Exercise -
All of the records listed below should be retyped exactly.

Input for this task -
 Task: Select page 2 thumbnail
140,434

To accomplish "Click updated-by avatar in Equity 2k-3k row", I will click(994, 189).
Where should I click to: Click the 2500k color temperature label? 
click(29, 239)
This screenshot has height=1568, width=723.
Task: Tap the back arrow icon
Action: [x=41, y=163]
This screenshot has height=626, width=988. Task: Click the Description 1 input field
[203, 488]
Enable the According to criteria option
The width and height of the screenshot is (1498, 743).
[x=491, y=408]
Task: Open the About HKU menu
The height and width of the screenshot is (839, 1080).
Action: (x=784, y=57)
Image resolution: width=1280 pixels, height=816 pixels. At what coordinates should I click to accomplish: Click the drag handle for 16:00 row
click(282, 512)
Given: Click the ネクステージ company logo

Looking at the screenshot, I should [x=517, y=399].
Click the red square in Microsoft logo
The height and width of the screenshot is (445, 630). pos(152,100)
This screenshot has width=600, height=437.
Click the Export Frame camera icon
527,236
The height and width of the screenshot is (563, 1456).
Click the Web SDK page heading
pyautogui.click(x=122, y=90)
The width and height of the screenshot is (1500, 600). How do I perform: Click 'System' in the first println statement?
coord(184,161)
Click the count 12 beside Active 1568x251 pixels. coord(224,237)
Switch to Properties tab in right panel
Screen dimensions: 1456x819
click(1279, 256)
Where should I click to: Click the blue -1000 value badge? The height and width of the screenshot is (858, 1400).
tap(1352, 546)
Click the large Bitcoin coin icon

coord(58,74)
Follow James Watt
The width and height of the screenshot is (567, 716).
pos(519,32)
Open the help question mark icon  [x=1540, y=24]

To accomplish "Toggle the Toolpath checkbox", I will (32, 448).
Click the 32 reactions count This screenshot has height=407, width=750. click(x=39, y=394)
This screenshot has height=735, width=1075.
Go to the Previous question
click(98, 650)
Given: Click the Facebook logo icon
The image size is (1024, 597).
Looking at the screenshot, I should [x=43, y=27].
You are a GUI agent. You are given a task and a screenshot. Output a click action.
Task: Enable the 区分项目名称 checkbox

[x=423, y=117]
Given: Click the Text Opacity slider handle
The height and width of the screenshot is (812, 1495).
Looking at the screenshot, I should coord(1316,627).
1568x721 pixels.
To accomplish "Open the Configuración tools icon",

The answer -
 Task: Select page 2 thumbnail
140,434

To accomplish "Click updated-by avatar in Equity 2k-3k row", I will click(994, 189).
Where should I click to: Click the 2500k color temperature label? 
click(29, 239)
This screenshot has height=1568, width=723.
Task: Tap the back arrow icon
Action: [x=41, y=163]
This screenshot has height=626, width=988. Task: Click the Description 1 input field
[203, 488]
Enable the According to criteria option
The width and height of the screenshot is (1498, 743).
[x=491, y=408]
Task: Open the About HKU menu
The height and width of the screenshot is (839, 1080).
Action: (x=784, y=57)
Image resolution: width=1280 pixels, height=816 pixels. At what coordinates should I click to accomplish: Click the drag handle for 16:00 row
click(282, 512)
Given: Click the ネクステージ company logo

Looking at the screenshot, I should [x=517, y=399].
Click the red square in Microsoft logo
The height and width of the screenshot is (445, 630). pos(152,100)
This screenshot has width=600, height=437.
Click the Export Frame camera icon
527,236
The height and width of the screenshot is (563, 1456).
Click the Web SDK page heading
pyautogui.click(x=122, y=90)
The width and height of the screenshot is (1500, 600). How do I perform: Click 'System' in the first println statement?
coord(184,161)
Click the count 12 beside Active 1568x251 pixels. coord(224,237)
Switch to Properties tab in right panel
Screen dimensions: 1456x819
click(1279, 256)
Where should I click to: Click the blue -1000 value badge? The height and width of the screenshot is (858, 1400).
tap(1352, 546)
Click the large Bitcoin coin icon

coord(58,74)
Follow James Watt
The width and height of the screenshot is (567, 716).
pos(519,32)
Open the help question mark icon  [x=1540, y=24]

To accomplish "Toggle the Toolpath checkbox", I will (32, 448).
Click the 32 reactions count This screenshot has height=407, width=750. click(x=39, y=394)
This screenshot has height=735, width=1075.
Go to the Previous question
click(98, 650)
Given: Click the Facebook logo icon
The image size is (1024, 597).
Looking at the screenshot, I should [x=43, y=27].
You are a GUI agent. You are given a task and a screenshot. Output a click action.
Task: Enable the 区分项目名称 checkbox

[x=423, y=117]
Given: Click the Text Opacity slider handle
The height and width of the screenshot is (812, 1495).
Looking at the screenshot, I should coord(1316,627).
1568x721 pixels.
To accomplish "Open the Configuración tools icon",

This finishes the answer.